Could be, but the other photo I posted is of Ryuko Tomoyose who is, I believe a 10th dan Hanshi. It would be odd for him to be wearing a 3rd dan belt, I'd think!

Pax,

Chris


----------



## David43515 (Jul 22, 2010)

Seems odd to me that Gushi wears a 2nd dan belt too, but I`m not gonna argue with him about it.


----------



## dancingalone (Jul 22, 2010)

Stac3y said:


> We use small stars embroidered on the end of the belt to denote black belt level (there are 7 levels.) We also have our surnames embroidered on the other end of the belt. Sounds a little "bling-y," but it's really quite subtle when you see it.



Whatever works for you.  We can see that different groups in karate do different things.  I myself come from a fairly 'traditional' line and style so we don't have much adornment on our uniforms and belts other than a small style badge.  I do fancy a blue uniform, but <sigh> it really doesn't fit my group's culture.



> On a related note, I saw a website selling hot pink and 2 different colors of camo belts the other day. Also had a woman tell me her son was a "camo belt" in Tae Kwon Do. I refrained from asking her what the hell a camo belt means, but it was hard.



Sounds like they're ATA kids.  My niece and nephew train in an ATA dojang.  They enjoy it.  Aesthetically, I think Mr. Lee should have just picked light blue for that rank myself, instead of the camoflauge belt.


----------



## cdunn (Jul 22, 2010)

The panel belts are simply there to point out who the senior black belts are in a crowd, such as a seminar. Hash marks on a belt around the school may be similar. The guy with the stripes is the boss. It doesn't matter how many he has if no one else has any.


----------



## twendkata71 (Jul 22, 2010)

David43515 said:


> I know he`s been training under the founder`s son and the founder`s top deshi since the early 1950`s. He said the first belt test he ever took he was given 2nd dan. Maybe that`s why he wears it in the picture even though he`s a 8th or 9th dan now.
> 
> As for the red and white, I`m not sure about why it`s used on belts but you`re dead right about the way competitors break into red and white teams here. Judi turnaments and school atheletic days are all done that way.


 In several Okinawan schools they wear the stripes to represent certain ranks( 5th and 6th dan-1 stripe),( 7th and 8th dan-2 stripes), (9th and 10th dan-3 stripes) Some shorin ryu schools(matsubayashi Shorin ryu), Okinawan Kenpo and Uechi Ryu use this.  Not sure where that tradition came from. 
Not sure when karate schools started using the red/black panel belts,usually representing a renshi.
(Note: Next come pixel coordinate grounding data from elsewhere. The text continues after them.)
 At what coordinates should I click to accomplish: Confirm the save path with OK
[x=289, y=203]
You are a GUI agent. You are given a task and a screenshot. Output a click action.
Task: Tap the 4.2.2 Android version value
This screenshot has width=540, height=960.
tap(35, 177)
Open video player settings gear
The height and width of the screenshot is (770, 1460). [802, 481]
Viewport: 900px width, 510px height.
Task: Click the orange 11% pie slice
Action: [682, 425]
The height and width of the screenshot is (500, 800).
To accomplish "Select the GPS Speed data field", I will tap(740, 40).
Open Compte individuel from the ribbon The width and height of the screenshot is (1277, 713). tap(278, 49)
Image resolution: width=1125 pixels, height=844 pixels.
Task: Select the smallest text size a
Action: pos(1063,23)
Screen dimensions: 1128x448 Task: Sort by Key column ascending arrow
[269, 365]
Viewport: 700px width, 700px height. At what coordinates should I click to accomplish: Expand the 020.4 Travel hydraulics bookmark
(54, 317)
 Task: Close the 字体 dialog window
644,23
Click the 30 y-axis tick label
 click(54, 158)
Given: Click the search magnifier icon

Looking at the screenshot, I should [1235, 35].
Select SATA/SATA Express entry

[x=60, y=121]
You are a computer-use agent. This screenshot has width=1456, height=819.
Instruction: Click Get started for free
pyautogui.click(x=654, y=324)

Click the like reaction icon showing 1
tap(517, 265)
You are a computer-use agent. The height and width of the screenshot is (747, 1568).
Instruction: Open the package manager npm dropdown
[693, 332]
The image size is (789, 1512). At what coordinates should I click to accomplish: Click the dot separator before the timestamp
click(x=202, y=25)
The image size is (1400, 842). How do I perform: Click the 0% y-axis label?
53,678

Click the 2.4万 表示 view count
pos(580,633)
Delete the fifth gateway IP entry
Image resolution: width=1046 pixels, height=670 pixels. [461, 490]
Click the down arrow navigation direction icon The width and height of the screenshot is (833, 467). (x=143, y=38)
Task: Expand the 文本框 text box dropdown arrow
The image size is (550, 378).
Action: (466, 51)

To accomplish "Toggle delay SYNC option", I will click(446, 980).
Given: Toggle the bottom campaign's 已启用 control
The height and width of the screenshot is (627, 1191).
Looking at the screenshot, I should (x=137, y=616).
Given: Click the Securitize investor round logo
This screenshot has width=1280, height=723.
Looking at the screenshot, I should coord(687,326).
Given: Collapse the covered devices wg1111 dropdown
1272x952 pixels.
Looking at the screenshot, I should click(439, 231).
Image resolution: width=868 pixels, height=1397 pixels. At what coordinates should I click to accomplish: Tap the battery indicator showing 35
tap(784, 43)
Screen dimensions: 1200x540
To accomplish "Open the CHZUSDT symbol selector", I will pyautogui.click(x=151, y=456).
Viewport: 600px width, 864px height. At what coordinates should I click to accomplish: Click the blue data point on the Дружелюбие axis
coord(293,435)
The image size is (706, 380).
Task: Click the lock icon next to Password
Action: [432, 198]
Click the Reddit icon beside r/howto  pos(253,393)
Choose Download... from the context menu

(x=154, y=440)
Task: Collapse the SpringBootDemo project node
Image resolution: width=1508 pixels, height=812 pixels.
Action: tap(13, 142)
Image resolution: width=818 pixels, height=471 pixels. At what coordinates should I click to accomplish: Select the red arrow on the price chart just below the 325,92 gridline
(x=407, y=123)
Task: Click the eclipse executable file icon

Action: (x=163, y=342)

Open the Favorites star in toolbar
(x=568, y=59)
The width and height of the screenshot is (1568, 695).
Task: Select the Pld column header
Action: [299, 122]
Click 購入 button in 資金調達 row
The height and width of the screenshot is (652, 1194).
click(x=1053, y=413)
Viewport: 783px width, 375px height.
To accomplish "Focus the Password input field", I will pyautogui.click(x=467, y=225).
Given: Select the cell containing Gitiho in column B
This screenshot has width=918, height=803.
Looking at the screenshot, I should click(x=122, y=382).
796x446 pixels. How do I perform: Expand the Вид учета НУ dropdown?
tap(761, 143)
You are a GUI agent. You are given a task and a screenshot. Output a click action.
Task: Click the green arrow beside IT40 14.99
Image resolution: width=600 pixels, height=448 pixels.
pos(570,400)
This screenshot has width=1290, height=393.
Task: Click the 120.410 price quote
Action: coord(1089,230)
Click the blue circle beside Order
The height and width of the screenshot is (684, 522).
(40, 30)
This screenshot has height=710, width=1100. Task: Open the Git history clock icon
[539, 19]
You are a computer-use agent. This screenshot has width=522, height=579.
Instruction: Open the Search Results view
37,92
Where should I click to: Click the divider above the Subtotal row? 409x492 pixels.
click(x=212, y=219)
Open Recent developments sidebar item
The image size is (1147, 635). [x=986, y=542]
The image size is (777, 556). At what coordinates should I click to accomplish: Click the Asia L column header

The red/black panel belts are more used in Jujitsu to represent a shihan. 
The concept of belts came from Judo originally.
Now you can see schools having masters wearing all sorts of colour combination belts. This is an American creation. 
I know in Japanese Goju kai(Yamaguchi's school) they have a black belt with a red stripe through the middle for senior instructors.


----------



## Bill Mattocks (Jul 22, 2010)

twendkata71 said:


> In several Okinawan schools they wear the stripes to represent certain ranks( 5th and 6th dan-1 stripe),( 7th and 8th dan-2 stripes), (9th and 10th dan-3 stripes) Some shorin ryu schools(matsubayashi Shorin ryu), Okinawan Kenpo and Uechi Ryu use this.  Not sure where that tradition came from.
> Not sure when karate schools started using the red/black panel belts,usually representing a renshi. The red/black panel belts are more used in Jujitsu to represent a shihan.
> The concept of belts came from Judo originally.
> Now you can see schools having masters wearing all sorts of colour combination belts. This is an American creation.
> I know in Japanese Goju kai(Yamaguchi's school) they have a black belt with a red stripe through the middle for senior instructors.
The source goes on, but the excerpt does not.